The value of genomics in dissecting the RAS-network and in guiding therapeutics for RAS-driven cancers

Abstract

The rise in genomic knowledge over the past decade has revealed the molecular etiology of many diseases, and has identified intricate signaling network activity in human cancers. Genomics provides the opportunity to determine genome structure and capture the activity of thousands of molecular events concurrently, which is important for deciphering highly complex genetic diseases such as cancer. In this review, we focus on genomic efforts directed towards one of cancer's most frequently mutated networks, the RAS pathway. Genomic tools such as gene expression signatures and assessment of mutations across the RAS network enable the capture of RAS signaling complexity. Due to this high level of interaction and cross-talk within the network, efforts to target RAS signaling in the clinic have generally failed, and we currently lack the ability to directly inhibit the RAS protein with high efficacy. We propose that the use of gene expression data can identify effective treatments that broadly inhibit the RAS network as this approach measures pathway activity independent of mutation status or any single mechanism of activation. Here, we review the genomic studies that map the complexity of the RAS network in cancer, and that show how genomic measurements of RAS pathway activation can identify effective RAS inhibition strategies. We also address the challenges and future directions for treating RAS-driven tumors. In summary, genomic assessment of RAS signaling provides a level of complexity necessary to accurately map the network that matches the intricacy of RAS pathway interactions in cancer.
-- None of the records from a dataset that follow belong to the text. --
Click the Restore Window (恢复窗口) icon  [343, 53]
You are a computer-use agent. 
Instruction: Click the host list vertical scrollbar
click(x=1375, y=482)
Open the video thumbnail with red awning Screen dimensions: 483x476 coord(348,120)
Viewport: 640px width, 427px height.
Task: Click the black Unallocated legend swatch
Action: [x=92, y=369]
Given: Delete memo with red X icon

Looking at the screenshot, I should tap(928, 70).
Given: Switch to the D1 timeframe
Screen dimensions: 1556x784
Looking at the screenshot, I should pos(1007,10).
Keywords: Cancer; Gene expression signature; Genomics; RAS; Targeted therapy.

Figure 1

RAS pathway aberrations in human cancers. The RAS pathway can be activated by mutation (green) or by overexpression (blue) of pathway proteins. In some cancers, proteins are both mutated and overexpressed (red). Dysregulation can occur in downstream effector molecules including RAF, MEK, PI3K, and AKT. RAS is also activated by the loss of function of RAS regulators such as GAPs (yellow).

Figure 2

Scaled pathway activation scores for the EGFR, RAF, and RAS pathway from patient TCGA data. (A) head and neck squamous cell carcinoma, (B) rectum adenocarcinoma, (C) uterine carcinoma, (D) lung adenocarcinoma, (E) ovarian serous cystadenocarcinoma, (F) breast invasive carcinoma, (G) bladder urothelial carcinoma, and (H) kidney renal clear cell carcinoma. Red values indicate high pathway activity and blue represent low pathway activity. Color bars on the right side represent different gene mutations in KRAS (pink), EGFR (light blue), and BRAF (green). Black bars in gene columns indicate presence of mutations.